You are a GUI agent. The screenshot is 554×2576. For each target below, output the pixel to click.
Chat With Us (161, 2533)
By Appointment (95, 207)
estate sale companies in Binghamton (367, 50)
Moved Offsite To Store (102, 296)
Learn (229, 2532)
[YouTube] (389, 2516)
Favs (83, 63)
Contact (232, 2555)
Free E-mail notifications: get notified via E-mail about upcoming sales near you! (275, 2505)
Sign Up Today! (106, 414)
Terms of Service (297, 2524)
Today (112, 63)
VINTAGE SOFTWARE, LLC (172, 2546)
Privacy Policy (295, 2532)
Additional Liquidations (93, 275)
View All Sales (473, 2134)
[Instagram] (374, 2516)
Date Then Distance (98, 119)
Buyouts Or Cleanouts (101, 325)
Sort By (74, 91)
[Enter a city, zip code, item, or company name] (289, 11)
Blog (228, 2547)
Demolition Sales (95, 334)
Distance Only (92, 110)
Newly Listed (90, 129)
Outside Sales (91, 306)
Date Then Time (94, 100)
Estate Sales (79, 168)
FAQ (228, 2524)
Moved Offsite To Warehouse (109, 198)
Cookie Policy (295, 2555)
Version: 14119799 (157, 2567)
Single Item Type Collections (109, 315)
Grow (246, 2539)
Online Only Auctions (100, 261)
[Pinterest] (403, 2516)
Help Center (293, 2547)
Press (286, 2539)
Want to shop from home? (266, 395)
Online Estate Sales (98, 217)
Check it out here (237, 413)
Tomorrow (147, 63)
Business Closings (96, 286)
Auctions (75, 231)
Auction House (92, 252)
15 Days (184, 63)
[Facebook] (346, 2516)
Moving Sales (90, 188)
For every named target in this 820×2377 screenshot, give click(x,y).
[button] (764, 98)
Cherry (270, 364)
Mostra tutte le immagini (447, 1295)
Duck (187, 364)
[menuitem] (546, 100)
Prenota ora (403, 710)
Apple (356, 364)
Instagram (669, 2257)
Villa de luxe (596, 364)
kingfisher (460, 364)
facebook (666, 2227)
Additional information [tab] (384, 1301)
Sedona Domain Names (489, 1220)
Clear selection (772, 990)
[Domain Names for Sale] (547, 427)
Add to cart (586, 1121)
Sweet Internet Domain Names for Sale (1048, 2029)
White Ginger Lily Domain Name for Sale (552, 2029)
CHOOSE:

-.-.-

Each record above should be repeated exactly.

ANSWER SPACE →
You are a GUI agent. The screenshot is 554×2576. For each target below, output the pixel to click.
Chat With Us (161, 2533)
By Appointment (95, 207)
estate sale companies in Binghamton (367, 50)
Moved Offsite To Store (102, 296)
Learn (229, 2532)
[YouTube] (389, 2516)
Favs (83, 63)
Contact (232, 2555)
Free E-mail notifications: get notified via E-mail about upcoming sales near you! (275, 2505)
Sign Up Today! (106, 414)
Terms of Service (297, 2524)
Today (112, 63)
VINTAGE SOFTWARE, LLC (172, 2546)
Privacy Policy (295, 2532)
Additional Liquidations (93, 275)
View All Sales (473, 2134)
[Instagram] (374, 2516)
Date Then Distance (98, 119)
Buyouts Or Cleanouts (101, 325)
Sort By (74, 91)
[Enter a city, zip code, item, or company name] (289, 11)
Blog (228, 2547)
Demolition Sales (95, 334)
Distance Only (92, 110)
Newly Listed (90, 129)
Outside Sales (91, 306)
Date Then Time (94, 100)
Estate Sales (79, 168)
FAQ (228, 2524)
Moved Offsite To Warehouse (109, 198)
Cookie Policy (295, 2555)
Version: 14119799 (157, 2567)
Single Item Type Collections (109, 315)
Grow (246, 2539)
Online Only Auctions (100, 261)
[Pinterest] (403, 2516)
Help Center (293, 2547)
Press (286, 2539)
Want to shop from home? (266, 395)
Online Estate Sales (98, 217)
Check it out here (237, 413)
Tomorrow (147, 63)
Business Closings (96, 286)
Auctions (75, 231)
Auction House (92, 252)
15 Days (184, 63)
[Facebook] (346, 2516)
Moving Sales (90, 188)
For every named target in this 820×2377 screenshot, give click(x,y).
[button] (764, 98)
Cherry (270, 364)
Mostra tutte le immagini (447, 1295)
Duck (187, 364)
[menuitem] (546, 100)
Prenota ora (403, 710)
Apple (356, 364)
Instagram (669, 2257)
Villa de luxe (596, 364)
kingfisher (460, 364)
facebook (666, 2227)
Additional information [tab] (384, 1301)
Sedona Domain Names (489, 1220)
Clear selection (772, 990)
[Domain Names for Sale] (547, 427)
Add to cart (586, 1121)
Sweet Internet Domain Names for Sale (1048, 2029)
White Ginger Lily Domain Name for Sale (552, 2029)
CHOOSE:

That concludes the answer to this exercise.